Ex-presidente da Câmara Municipal de São Bento Abade e três advogados são condenados por fraude em licitação

O Ministério Público de Minas Gerais (MPMG), por meio da Promotoria de Justiça de Três Corações, obteve na Justiça a condenação do ex-presidente da Câmara Municipal de São Bento Abade, na Região Sul de Minas Gerais, e de três advogados pelo envolvimento em um esquema que fraudou processo licitatório para a contratação dos serviços de assessoria e consultoria jurídicas que seriam prestadas ao Legislativo municipal.

Com a publicação do acórdão da 8ª Câmara Cível do Tribunal de Justiça de Minas Gerais (TJMG), o ex-presidente do Legislativo local terá que pagar uma multa correspondente à remuneração percebida à época pelo advogado contratado, corrigida monetariamente e acrescida de juros de 1% ao mês, desde o recebimento. Os valores ultrapassam os R$ 28 mil.

O parlamentar pode ainda, com o trânsito em julgado da decisão, ter os direitos políticos suspensos e ficar inelegível.

O advogado que prestou serviços ao Legislativo municipal havia sido condenado em 1ª instância ao ressarcimento da quantia de R$ 28 mil ao erário municipal, mais juros e correção monetária. Entretanto, a 8ª Câmara Cível do TJMG reformou a decisão, entendendo que o advogado, mesmo tendo vencido a licitação fraudulenta, prestou o serviço contratado.

Apesar de não ter sido julgado procedente o pedido do MPMG para condenação de ressarcimento ao erário, ele terá que pagar um multa civil.

Cada um dos advogados ficou impossibilitado de contratar com Poder Público ou receber benefícios ou incentivos fiscais ou creditícios, direta ou indiretamente, ainda que por intermédio de pessoa jurídica da qual seja sócio majoritário, pelo prazo de cinco anos.

Na decisão, os desembargadores destacaram que, diante da comprovação da ocorrência de fraude no procedimento licitatório, inclusive com comprovação de conluio formado para frustrar a licitude de tal processo, impõe-se a condenação dos requeridos ao cumprimento das penalidades previstas na lei.

Investigação

O Inquérito Civil que antecedeu a ACP foi instaurado a partir de ofício encaminhado pela promotora de Justiça de Três Pontas Ana Gabriela Rocha.
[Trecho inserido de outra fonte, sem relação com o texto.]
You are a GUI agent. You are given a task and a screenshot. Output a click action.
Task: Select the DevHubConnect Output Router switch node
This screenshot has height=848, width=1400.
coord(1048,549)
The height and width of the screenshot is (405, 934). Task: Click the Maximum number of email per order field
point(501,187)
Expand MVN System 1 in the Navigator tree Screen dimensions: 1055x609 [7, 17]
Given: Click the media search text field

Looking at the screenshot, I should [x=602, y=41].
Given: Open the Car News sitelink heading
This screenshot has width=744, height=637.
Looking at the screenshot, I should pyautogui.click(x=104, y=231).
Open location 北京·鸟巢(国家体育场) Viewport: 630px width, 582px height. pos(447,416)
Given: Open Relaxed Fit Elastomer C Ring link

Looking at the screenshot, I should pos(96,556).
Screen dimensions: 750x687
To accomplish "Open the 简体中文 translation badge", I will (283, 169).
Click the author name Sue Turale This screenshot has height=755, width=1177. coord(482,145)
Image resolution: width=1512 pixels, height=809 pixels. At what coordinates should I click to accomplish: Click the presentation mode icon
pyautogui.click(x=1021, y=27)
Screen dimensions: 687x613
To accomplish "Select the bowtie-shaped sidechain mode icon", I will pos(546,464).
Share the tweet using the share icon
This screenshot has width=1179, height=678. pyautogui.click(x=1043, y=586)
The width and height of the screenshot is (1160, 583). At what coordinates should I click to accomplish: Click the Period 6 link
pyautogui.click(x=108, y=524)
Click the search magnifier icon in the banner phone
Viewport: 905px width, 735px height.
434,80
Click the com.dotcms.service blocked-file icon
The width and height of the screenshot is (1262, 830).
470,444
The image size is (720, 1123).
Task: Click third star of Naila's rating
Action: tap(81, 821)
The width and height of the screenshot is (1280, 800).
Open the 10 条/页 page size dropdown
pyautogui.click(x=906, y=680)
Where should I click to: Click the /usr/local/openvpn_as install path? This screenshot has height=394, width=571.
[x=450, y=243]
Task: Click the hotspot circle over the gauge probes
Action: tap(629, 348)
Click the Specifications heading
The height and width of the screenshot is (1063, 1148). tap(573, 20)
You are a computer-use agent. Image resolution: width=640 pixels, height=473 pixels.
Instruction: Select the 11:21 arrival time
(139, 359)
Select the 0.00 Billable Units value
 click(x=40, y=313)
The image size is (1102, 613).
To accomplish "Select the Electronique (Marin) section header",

No curso de outro IC, presidido pela promotora de Justiça, o MPMG identificou indícios de que o advogado vencedor do processo licitatório teria sido contratado irregularmente pelo presidente da Câmara Municipal de São Bento Abade.

Com apoio do parecer jurídico emitido pela Câmara Municipal, foram realizados os procedimentos de praxe, como elaboração da carta convite, minuta contratual e extrato de publicação da carta convite que foi não publicada no Diário Oficial Eletrônico e em jornal local, mas apenas afixado no mural e veiculado no site do Legislativo.

De acordo com o MPMG, no dia 27 de março de 2015, foi deflagrado o processo licitatório, pelo tipo “menor preço”, na modalidade carta convite, para contratação de serviços de assessoria e consultoria jurídica a serem prestados à Câmara Municipal de São Bento Abade.

Naquele dia, os advogados envolvidos receberam o convite por e-mail, enviado pelo ex-presidente da Câmara Municipal de São Bento Abade. Três dias depois, os advogados responderam, lançando cada qual sua “proposta” de preço para a prestação do serviço. Os valores, muito próximos uns dos outros, foi um dos pontos que despertou a atenção do MPMG.

Durante as investigações, a Promotoria de Justiça de Três Corações apurou que o presidente da Câmara Municipal de São Bento Abade fez um acordo prévio com os demais envolvidos. “Sabia-se, de antemão, que não haveria competitividade, já que os futuros ‘concorrentes’ eram, digamos assim, da mesma família. A advogada que participou da licitação era companheira do advogado que venceu o processo e irmã do terceiro advogado envolvido na fraude”, destaca o promotor de Justiça Victor Hugo Rena Pereira.